When last we checked in, two Oxford professors had written an article published in the Times Literary Supplement proposing that Thomas Middleton had a hand in writing Shakespeare’s All’s Well That Ends Well.  In response, Brian Vickers and Marcus Dahl produced a scathing rebuttal.  (By the way, it is the official position of this blog that, no matter who wrote it, the play kinda sucks.  But it doesn’t come within miles of the badness of Middleton’s A Chaste Maid in Cheapside.)

Now the two Oxford professors, Emma Smith and Laurie Maguire, have responded in the TLS.  I can’t find the response online, but here is a taste of what they have to say:

Vickers and Dahl are flat-earthers.  They cling to an old date for AWEW (1604 rather than 1607) or later); they do not endorse revision in Measure for Measure or Macbeth; their appeal is to “lovers of Shakespeare”.  It is these ideological idées fixes that underlie their article.  Unlike us, however, they do not make their subjective positions clear.  We accept this new scholarship and build on it; these Canutes try to stem the incoming tide.

Ouch!  But wait!  Online we find a response from Vickers to the response by Smith and Maguire to the response by Vickers and Dahl to the article by Smith and Maguire.  Here is their concluding paragraph:

Smith and Maguire, abreast of ‘new scholarship’, claim that we ‘cling to an old date’ for All’s Well. It may well be that Gary Taylor in 2001 was ‘inclined to put it’ in 1607, and that others have been inclined to follow him. But contrary evidence cannot be dismissed. In Taylor’s own Textual Companion (1988) to the Oxford Shakespeare seven pages of tables listing various types of linguistic evidence place All’s Well after Measure for Measure and Othello, and before Timon and King Lear, thus in the period 1604-5. If Taylor now flirts with the idea of placing it after Macbeth, Antony and Cleopatra, and Pericles then he will have to disown the data collected in these tables. Writing from a literary critic’s standpoint, Barbara Everett has given some strong reasons for not lumping All’s Well with Shakespeare’s late plays, and these can be supplemented with Marina Tarlinskaya’s prosodic studies, which place All’s Well before King Lear. In the humanities, as in the sciences, the truth or falsity of a proposition can only be established by a consensus among those qualified to judge. Time will tell.

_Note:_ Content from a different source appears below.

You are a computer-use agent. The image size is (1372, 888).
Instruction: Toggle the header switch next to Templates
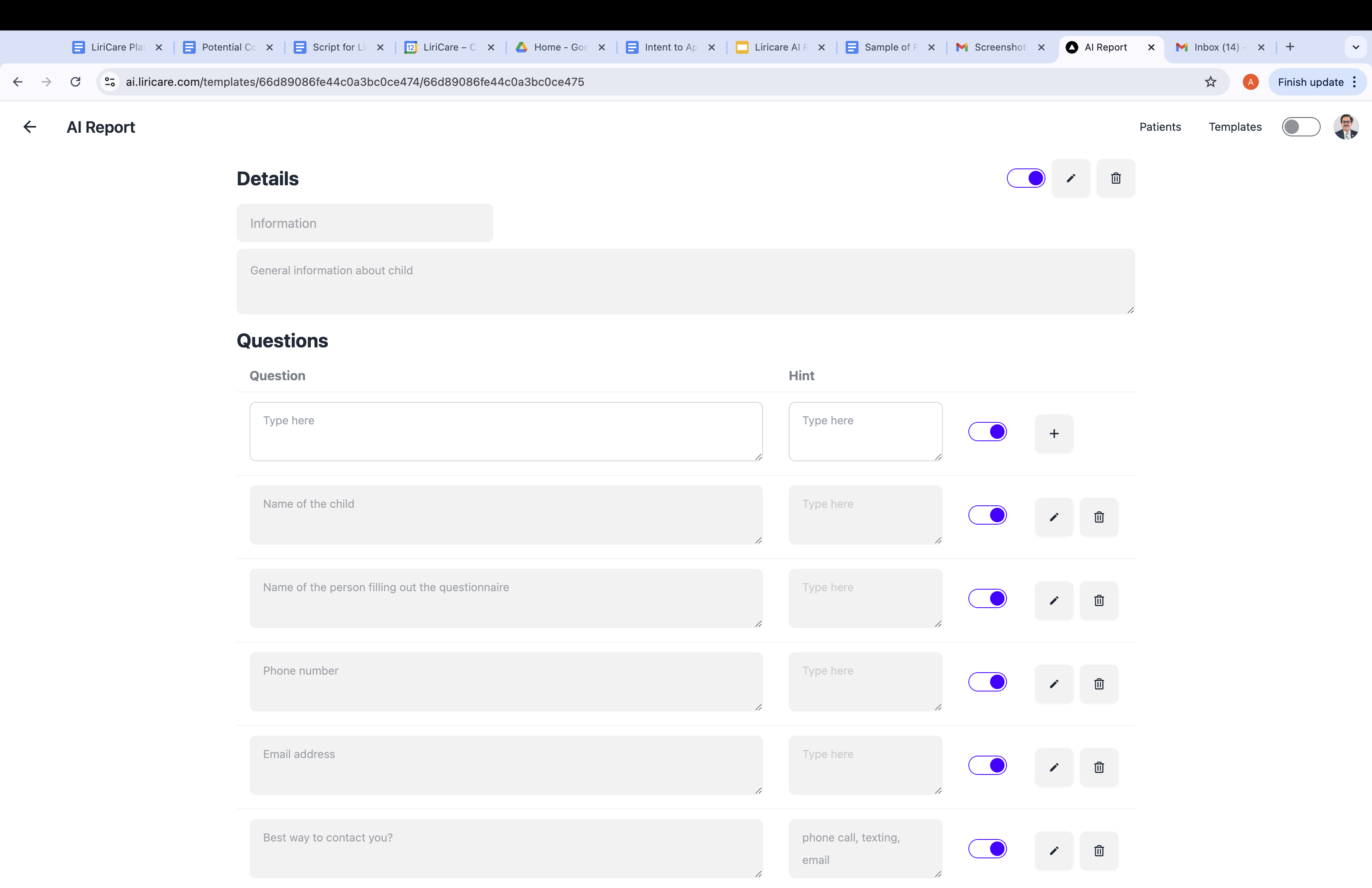[x=1301, y=127]
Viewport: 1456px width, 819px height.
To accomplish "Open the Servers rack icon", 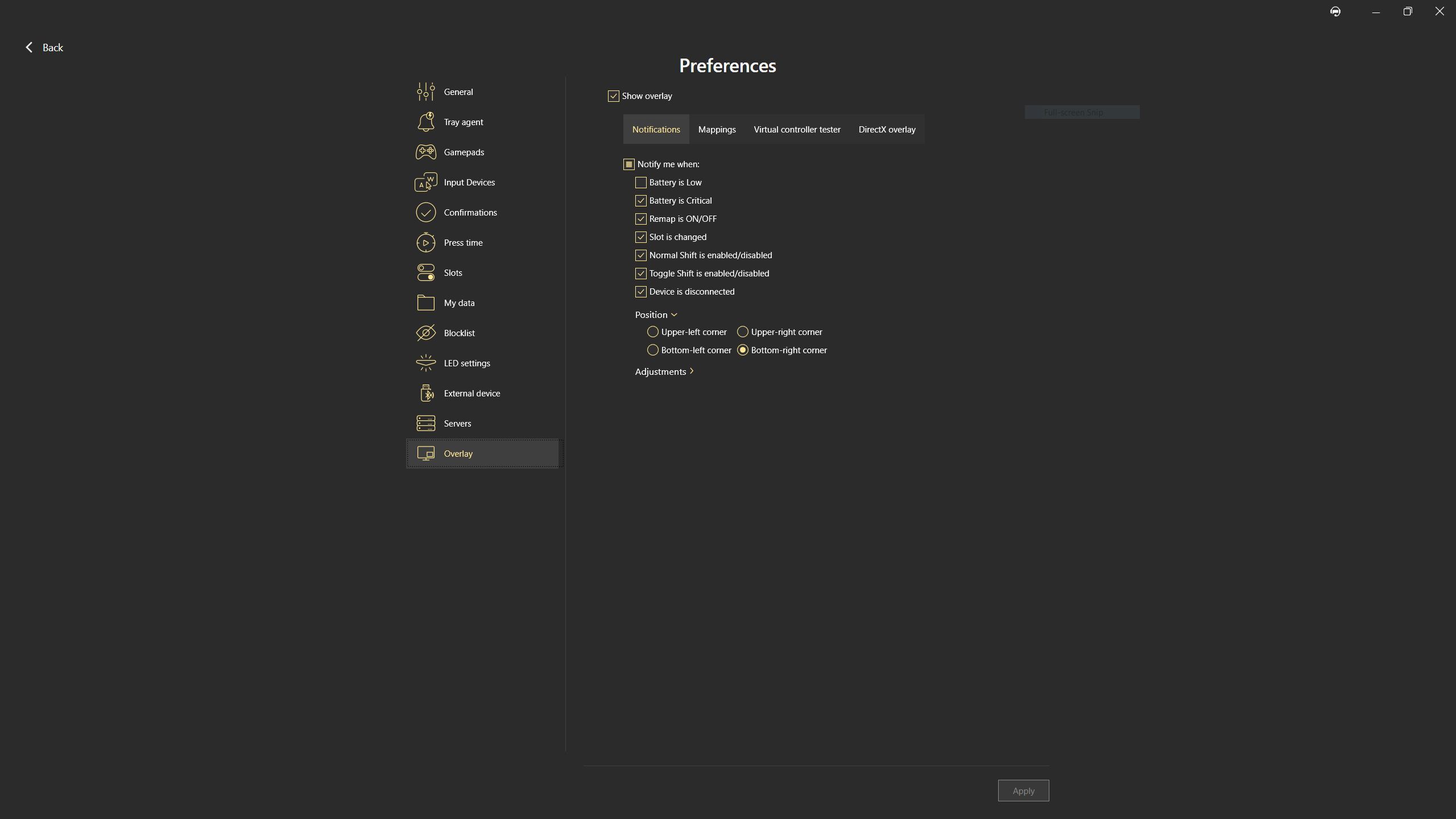I will tap(425, 423).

Both sides have a good bit to say about “anal fistulas,” which has its own Wikipedia article, but I’m going to advise you not to go there.  The discussion of fistulas (anal or otherwise) in All’s Well That Ends Well is one more reason to avoid the play.

I am incompetent to judge between these adversaries.  But I’d be disinclined to mess with Brian Vickers on matters Shakespearean.

Happy Bloomsday

…celebrating the travels of Leopold Bloom through Dublin on June 16, 1904.

Here is what Wikipedia has to say about Bloomsday.  I didn’t know that the manuscript of Ulysses resided in Philadelphia. Here is a page from the Circe episode:

Speaking of revisions, Joyce did his share.  I remember seeing a page from the manuscript of Finnegan’s Wake at the British Library, and every single word on it was crossed out.